The project goselect was created to understand the following:

🔹 Parsing. The parsing pipeline typically involves a lexer, a parser and an AST.

🔹 Recursive descent parser

🔹 Representation of functions in the code. Functions like lower, upper and trim take a single parameter, functions like now and currentDate take zero parameters whereas functions like concat take a variable number of parameters.

🔹 Execution of scalar functions like lower, upper and substr. These functions are stateless and run for each row. They may take a parameter and return a value for each row. These functions can also involve nesting. For example, lower(substr(ext, 1)).

🔹 Execution of aggregation functions like average, min, max and countDistinct. These functions run over a collection of rows and return a final value. These functions can also involve nesting. For example, average(count()).

TASK TO CARRY OUT ▸
In the goselect description, which functions take zero parameters?

INFORMATION SUPPLIED ▸
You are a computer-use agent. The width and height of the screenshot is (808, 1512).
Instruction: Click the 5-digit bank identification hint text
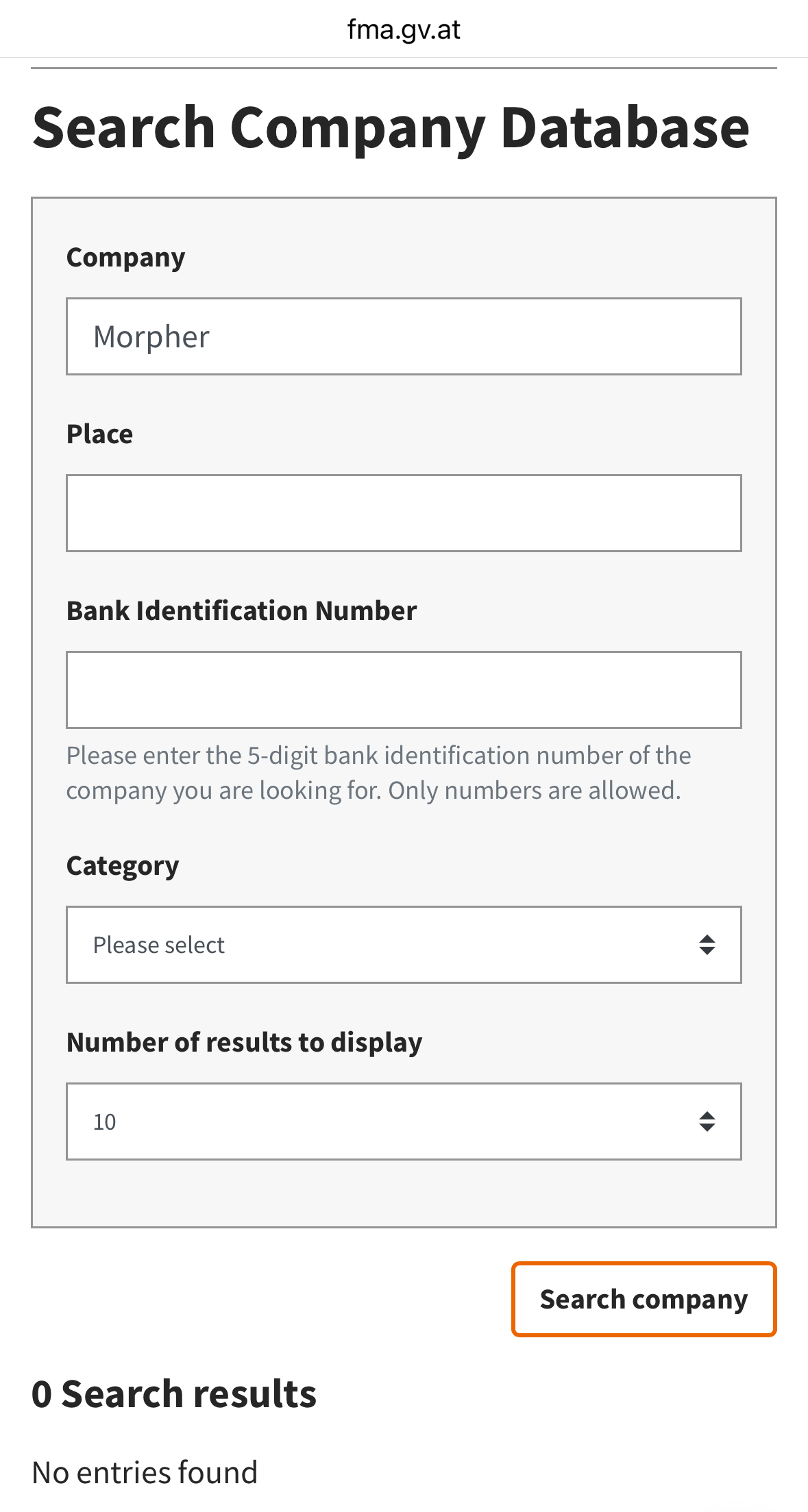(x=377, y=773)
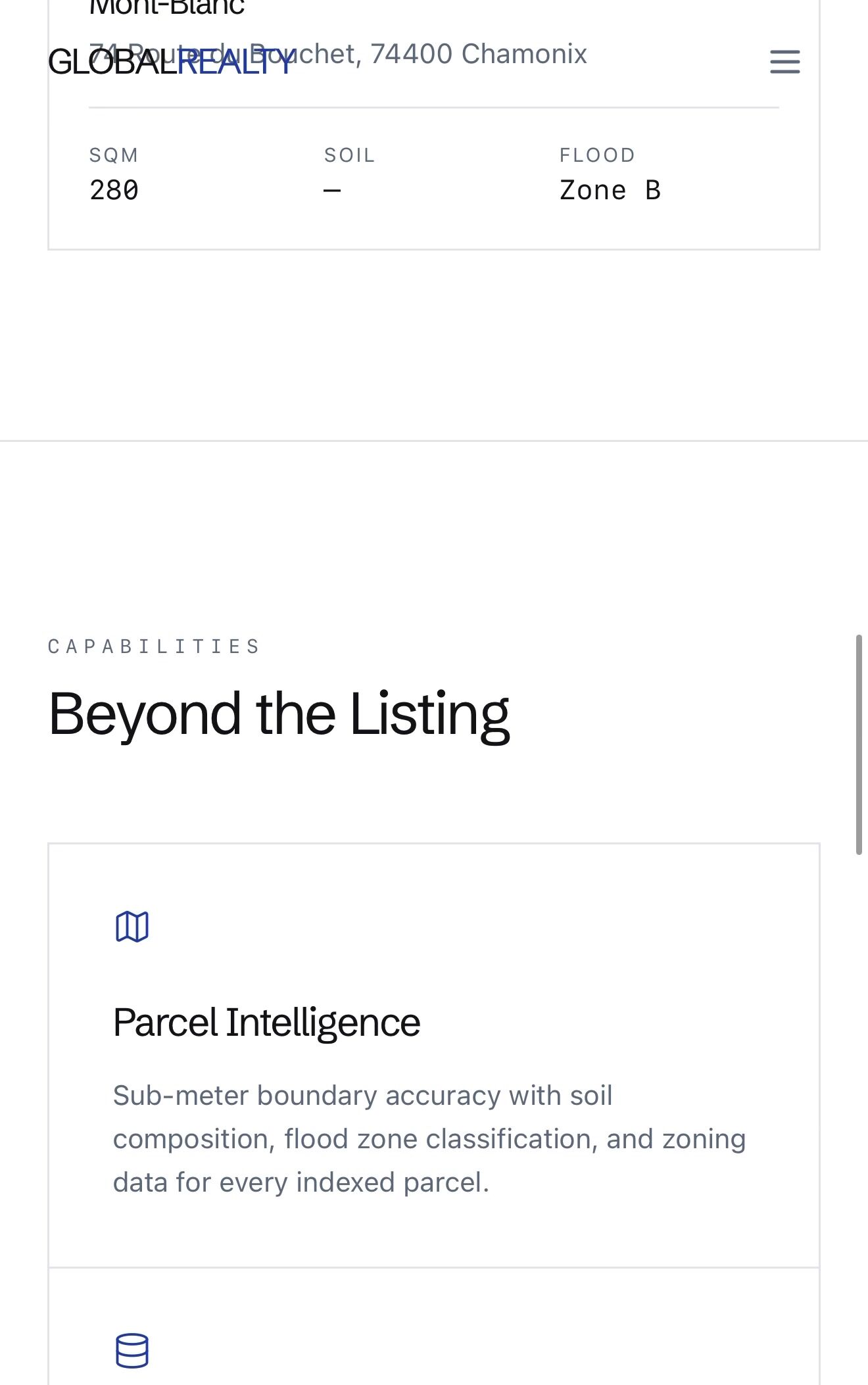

ANSWER TO THE PROBLEM ▸
now and currentDate